The concept of a derivative lies at the heart of calculus as it provides the rate at which a function is changing at any given point. For the function given by the equation \(y = \frac{4}{x}\), we want to determine the slope of the tangent line at a particular point by calculating its derivative.
The function can be expressed in power form as \(4x^{-1}\). To find the derivative, we use the power rule of differentiation, which states that \(\frac{d}{dx}(x^n) = nx^{n-1}\). Applying this rule, we find:

• \(\frac{d}{dx}(4x^{-1}) = -4x^{-2}\)

This simplifies to \(y' = -\frac{4}{x^2}\). The derivative, \(y'\), represents the slope of the tangent line at any point \(x\) on the curve.
This is the preliminary step in finding the equation of the normal line, as the slope of this tangent line gives us crucial information for further calculations.

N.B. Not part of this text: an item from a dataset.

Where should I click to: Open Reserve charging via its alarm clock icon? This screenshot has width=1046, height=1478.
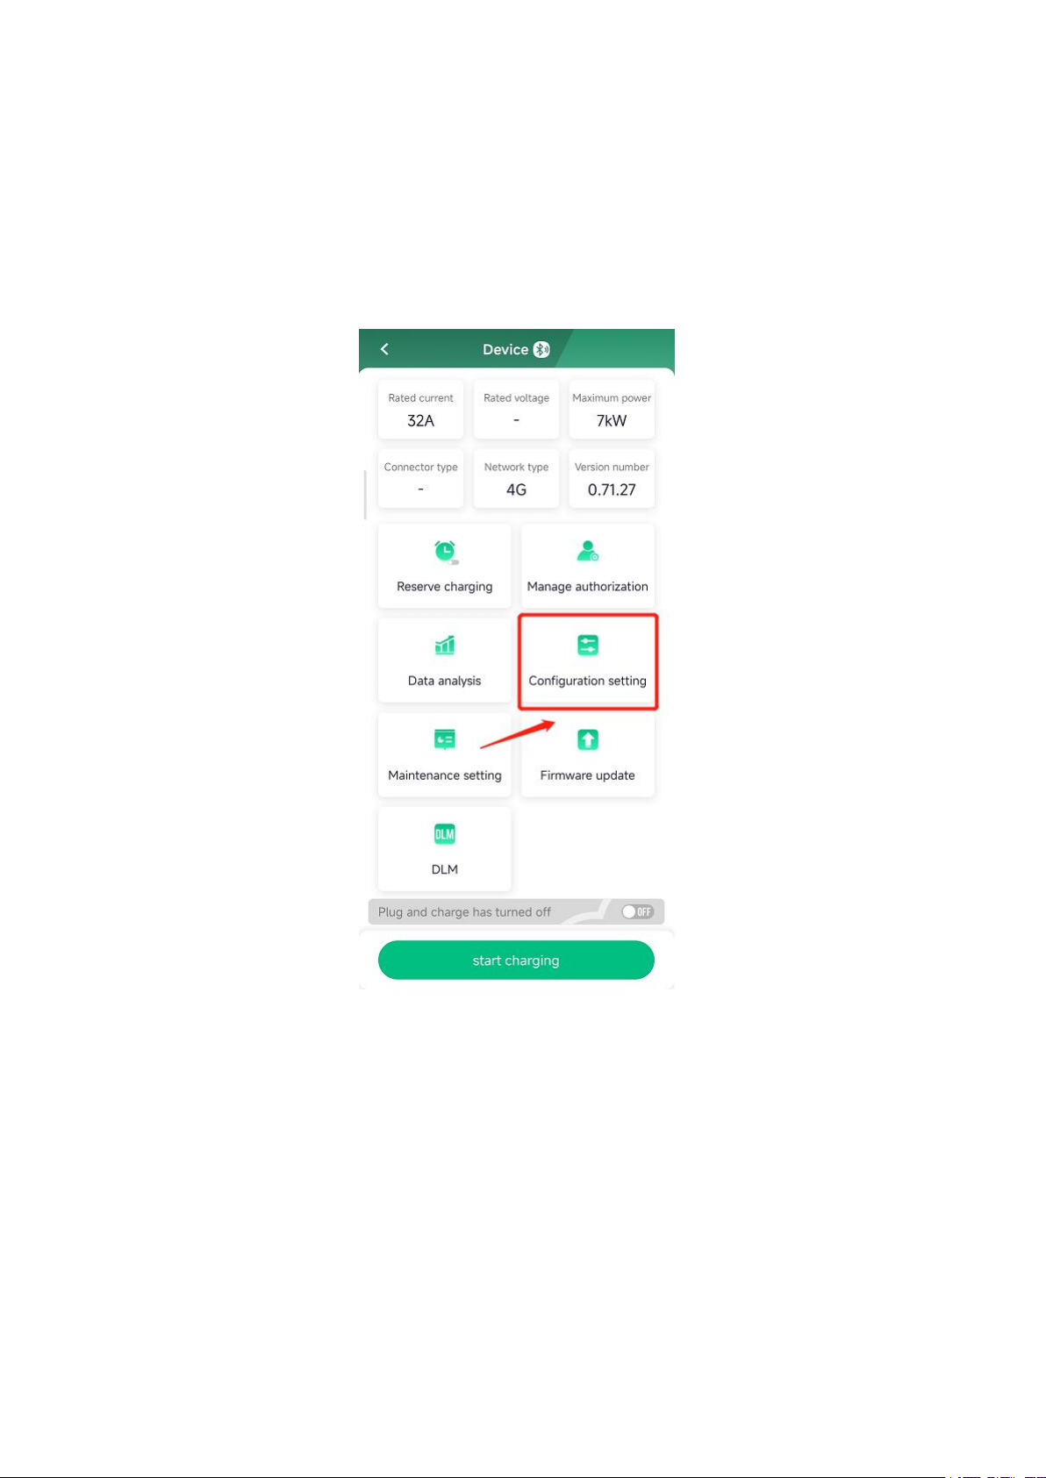(446, 552)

Once we have computed the derivative, the next step is to calculate the slope of the tangent line at the specific point of interest, here being \((-1, -4)\). By substituting \(x = -1\) into the derivative function \(y' = -\frac{4}{x^2}\), we can find the exact slope of the tangent at that point.

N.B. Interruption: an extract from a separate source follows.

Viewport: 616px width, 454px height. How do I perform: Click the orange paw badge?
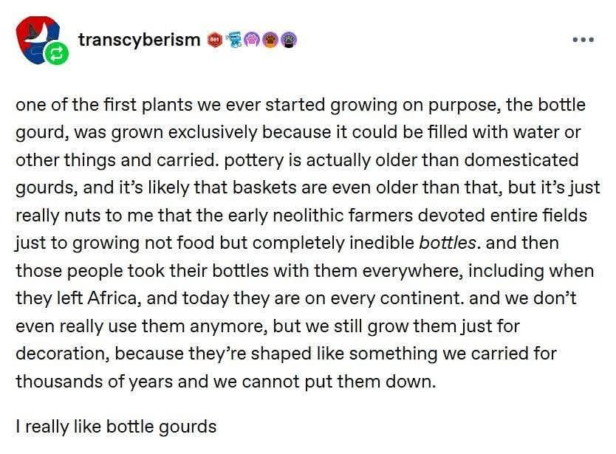(270, 40)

• Substitute \(x = -1\) into \(y'\): \(y'(-1) = -\frac{4}{(-1)^2} = -4\)

Therefore, the slope of the tangent line at the point \((-1, -4)\) is \(-4\). This tangent line is essentially the best straight-line approximation to the curve at \((-1, -4)\), directly representing how steep the curve is at this point.

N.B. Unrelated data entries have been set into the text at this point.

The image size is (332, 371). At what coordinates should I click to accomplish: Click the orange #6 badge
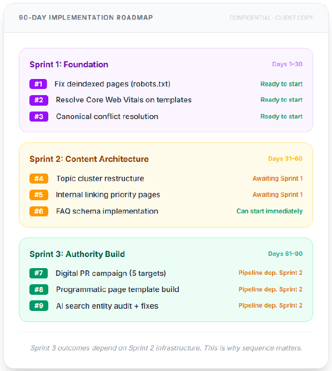click(x=39, y=211)
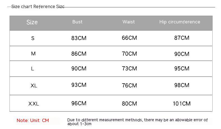221x129 pixels.
Task: Click the 95CM hip cell
Action: [182, 68]
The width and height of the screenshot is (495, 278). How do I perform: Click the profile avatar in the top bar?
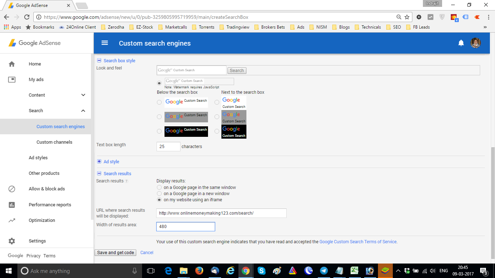476,42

Understanding the slope is critical in determining the direction and steepness of a line. The slope of a line is generally expressed as \(m = \frac{\Delta y}{\Delta x}\), representing the change in \(y\) for a given change in \(x\). In this exercise, the slope of the tangent line has already been calculated as \(-4\).
However, since we are dealing with the normal line, which is perpendicular to the tangent line, we need to find the slope of the normal line through a simple transformation:

• The slope of the normal line is the negative reciprocal of the tangent slope.

For a tangent slope of \(-4\), the slope for the normal line turns out to be \(\frac{1}{4}\). This value tells us that the normal line rises 1 unit for every 4 units it moves horizontally to the right.

The point-slope form is a convenient way to express the equation of a line when you know a point on the line and its slope. It is structured as \(y - y_1 = m(x - x_1)\), where \((x_1, y_1)\) is a point on the line and \(m\) is the slope of the line.
For our problem, the normal line passes through the point \((-1, -4)\) with a slope of \(\frac{1}{4}\). Inserting these values into the point-slope form gives us:

• \(y + 4 = \frac{1}{4}(x + 1)\)

To express this in a more traditional \(y = mx + b\) format, distribute and simplify:
After simplification, we arrive at the equation \(y = \frac{1}{4}x - \frac{15}{4}\), which clearly represents the equation of the normal line to the curve at the given point.